OGD models contributed to the largest number of studies to the dataset (48 publications, 70 comparisons) and exhibited a full-range injury exploration from almost 0 to 100% injury with a mean injury of − 58.51% (95% CI − 63.42, − 53.6). H2O2 injury (18 publications, 32 comparisons) was used over a narrower injury range with an apparent plateau at − 90% (three comparisons coming from one study) and a mean of − 60.77% (95% CI − 68.29, − 53.25).

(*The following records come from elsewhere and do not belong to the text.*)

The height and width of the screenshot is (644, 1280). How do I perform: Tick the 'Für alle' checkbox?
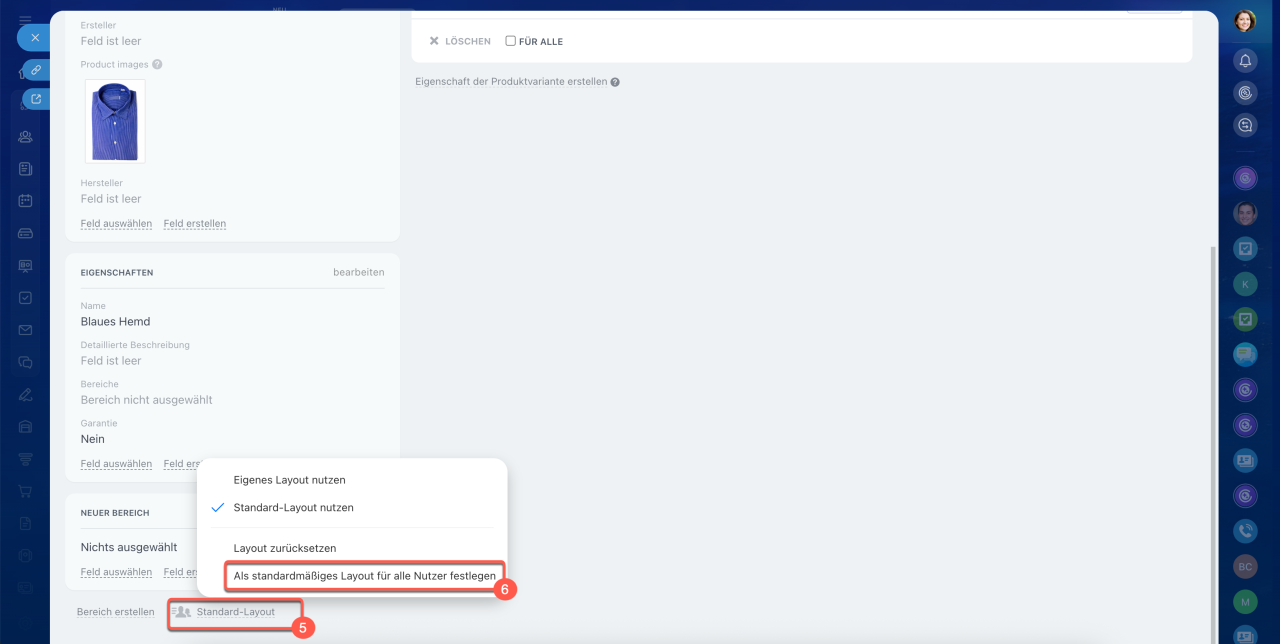click(511, 41)
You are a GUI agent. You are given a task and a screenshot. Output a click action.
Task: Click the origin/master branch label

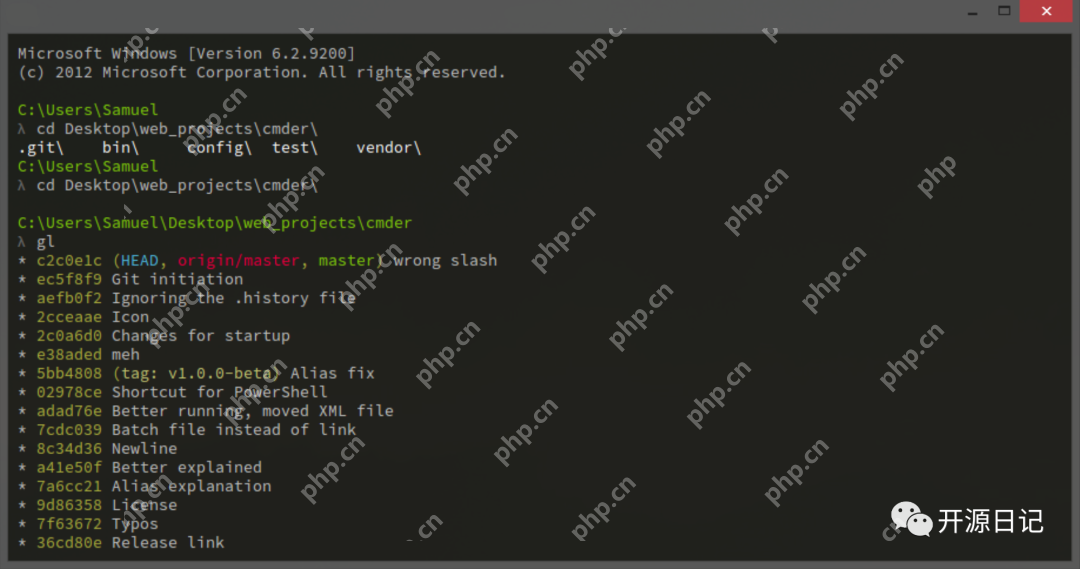tap(238, 261)
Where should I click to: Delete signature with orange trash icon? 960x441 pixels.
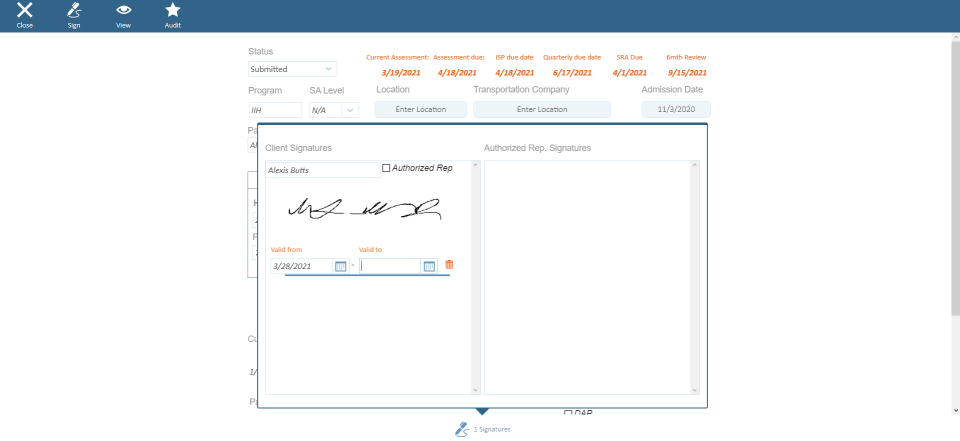[449, 265]
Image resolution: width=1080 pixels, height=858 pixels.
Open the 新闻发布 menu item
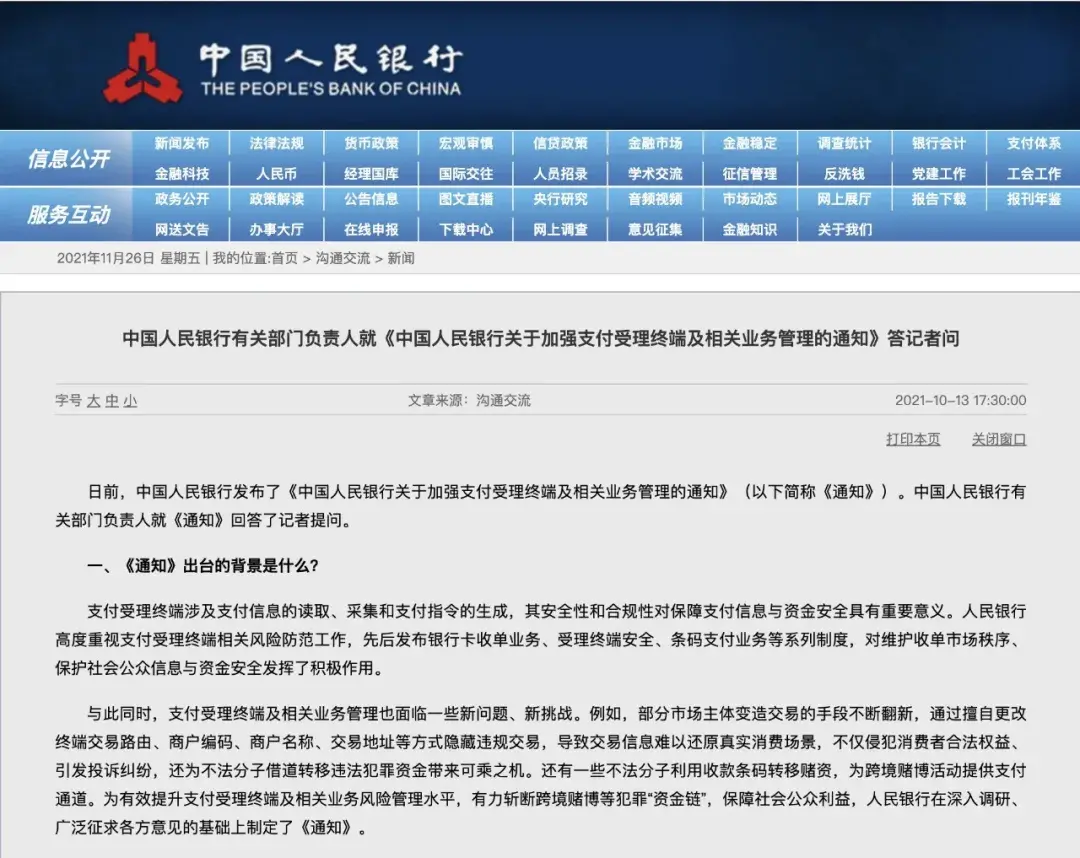coord(182,143)
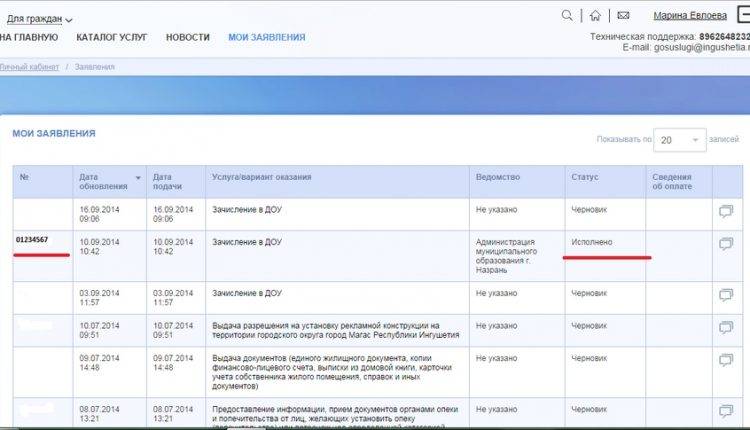Go to КАТАЛОГ УСЛУГ menu item
The height and width of the screenshot is (430, 750).
point(111,37)
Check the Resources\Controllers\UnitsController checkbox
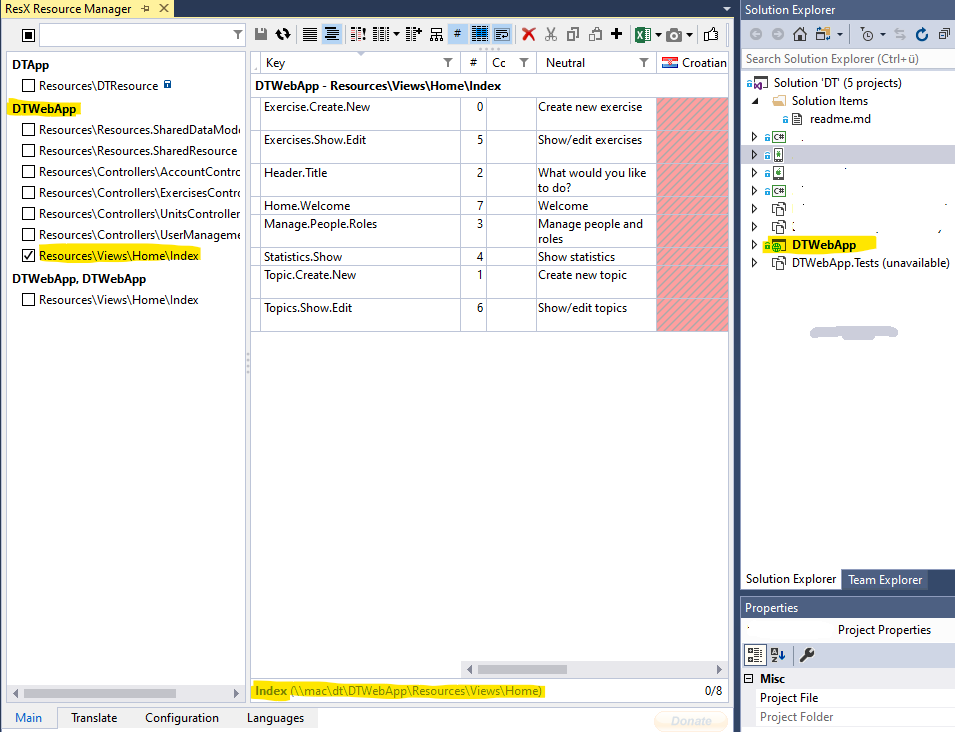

Much less data was available for glucose deprivation alone (6 publications, 11 comparisons, − 45.2%, 95% CI − 64.16, − 26.27), glutamate excitotoxicity (5 publications, 10 comparisons, − 49.43%, 95% CI − 61.4, − 37.45) and hypoxia (7 publications, 10 comparisons, − 28.98%, 95% CI − 71.04, 13.09). The glucose deprivation data showed an unusual clustering, suggesting authors to chose low, medium or high level of glucose deprivation for their experiments. While all the aforementioned models reported only damaging effects, the hypoxia data was unusual in having three experimental comparisons (from one paper [24]) which suggested the presence of a hypoxia preconditioning effect. These three models reported less injury than seen after OGD and H2O2.

Study Characteristics Accounting for the Heterogeneity of Injury Magnitude

To investigate the factors that influenced injury efficacy, we used meta-regression to identify facets of the experimental design that contributed to outcome heterogeneity. The three outliers from the hypoxia model data suggested a preconditioning effect were excluded from this meta-regression. Three study characteristics accounted for a significant proportion of the between-study heterogeneity in reporting cell damage.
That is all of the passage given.